We used a **single unified dataset loader** (`UnifiedReceiptDataset`) so all 8 datasets are mixed and shuffled together. This prevents the model from overfitting to any one receipt style.

### Why these splits?

- **95% train:** With <10k samples, we need as much training data as possible.
- **2.5% val:** Just enough to detect overfitting without wasting data.
- **2.5% test:** Final unbiased evaluation. In practice, we also evaluated visually on unseen real receipts.

---

## Training Performance & Learning Curves

### Loss Curve

![Learning Curve](https://huggingface.co/Awarebeyond/receipt-donut/resolve/main/learning_curve.png)

The model converged around **Epoch 9**. Training was stopped early because:
- Validation loss plateaued
- No improvement for 3 consecutive epochs
- Further training risked overfitting

### Key Metrics

| Metric | Value |
|--------|-------|
| Total training samples | 8,615 |
| Effective batch size | 64 |
| Peak learning rate | 8.0e-5 |
| Training precision | bf16 |
| GPU | NVIDIA L4 (24 GB VRAM) |
| Training duration | ~10 hours actual (+ ~12 hours trial/error) |
| Early stopping epoch | 9 / 20 |

### Sample Visual Results

Below are real model outputs on the validation set (Original Image vs. Predicted JSON).

![Sample 1](https://huggingface.co/Awarebeyond/receipt-donut/resolve/main/hub_assets/sample_result_0.png)
*Example 1: Correctly extracted merchant, date, and total.*

![Sample 2](https://huggingface.co/Awarebeyond/receipt-donut/resolve/main/hub_assets/sample_result_1.png)
*Example 2: Handled a partially blurred receipt with minor date typo.*

![Sample 3](https://huggingface.co/Awarebeyond/receipt-donut/resolve/main/hub_assets/sample_result_2.png)
*Example 3: Multi-line address and tax amount correctly parsed.*

---

## Confusion Matrix & Field-Level Evaluation

Since this is a **generative text model** (not a classifier), a traditional confusion matrix doesn't apply.

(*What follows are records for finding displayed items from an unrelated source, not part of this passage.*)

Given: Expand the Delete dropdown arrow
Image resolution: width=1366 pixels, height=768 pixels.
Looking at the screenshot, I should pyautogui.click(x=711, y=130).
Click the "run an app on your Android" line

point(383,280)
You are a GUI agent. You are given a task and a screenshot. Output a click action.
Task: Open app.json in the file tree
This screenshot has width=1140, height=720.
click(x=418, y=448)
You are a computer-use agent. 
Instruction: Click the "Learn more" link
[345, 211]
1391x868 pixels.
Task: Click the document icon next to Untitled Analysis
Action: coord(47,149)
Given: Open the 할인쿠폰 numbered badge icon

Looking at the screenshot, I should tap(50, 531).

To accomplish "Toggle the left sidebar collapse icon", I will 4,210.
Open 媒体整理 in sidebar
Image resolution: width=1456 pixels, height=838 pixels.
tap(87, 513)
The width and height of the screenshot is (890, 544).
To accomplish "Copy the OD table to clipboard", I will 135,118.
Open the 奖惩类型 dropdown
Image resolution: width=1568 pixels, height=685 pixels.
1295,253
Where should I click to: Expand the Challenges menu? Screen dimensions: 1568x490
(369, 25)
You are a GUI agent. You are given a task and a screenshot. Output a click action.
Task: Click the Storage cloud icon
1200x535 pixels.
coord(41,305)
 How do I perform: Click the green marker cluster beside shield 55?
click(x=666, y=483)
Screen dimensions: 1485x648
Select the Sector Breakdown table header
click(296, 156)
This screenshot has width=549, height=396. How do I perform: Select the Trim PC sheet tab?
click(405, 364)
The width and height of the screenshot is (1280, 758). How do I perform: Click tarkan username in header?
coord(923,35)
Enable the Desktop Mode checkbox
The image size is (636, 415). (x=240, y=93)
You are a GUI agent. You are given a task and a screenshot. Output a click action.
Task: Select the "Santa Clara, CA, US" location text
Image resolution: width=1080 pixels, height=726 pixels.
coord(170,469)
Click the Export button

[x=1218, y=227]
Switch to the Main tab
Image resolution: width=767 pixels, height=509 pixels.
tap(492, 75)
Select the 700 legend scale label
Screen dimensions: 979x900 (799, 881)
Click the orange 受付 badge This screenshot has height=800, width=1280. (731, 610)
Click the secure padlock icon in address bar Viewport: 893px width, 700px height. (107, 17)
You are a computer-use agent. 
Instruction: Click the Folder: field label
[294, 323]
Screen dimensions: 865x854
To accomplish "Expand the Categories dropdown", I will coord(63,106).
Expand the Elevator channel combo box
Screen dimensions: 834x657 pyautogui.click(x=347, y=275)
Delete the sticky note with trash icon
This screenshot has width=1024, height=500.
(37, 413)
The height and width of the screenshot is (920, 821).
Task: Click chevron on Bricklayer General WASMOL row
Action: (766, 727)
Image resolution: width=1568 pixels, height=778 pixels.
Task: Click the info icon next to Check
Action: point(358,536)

Instead, we evaluate each extracted field with a **Field-Level Confusion Matrix** based on string similarity.

### Evaluation Categories

| Category | Criteria | Example |
|----------|----------|---------|
| ✅ **Correct** | 100% character match | `$13.63` == `$13.63` |
| ⚠️ **Minor Typo** | < 20% Levenshtein distance | `Starbuks` vs `Starbucks` |
| ❌ **Incorrect** | > 20% distance or missing | `null` vs `Walmart` |

### Field-Level Confusion Matrix (Test Set — 597 Samples)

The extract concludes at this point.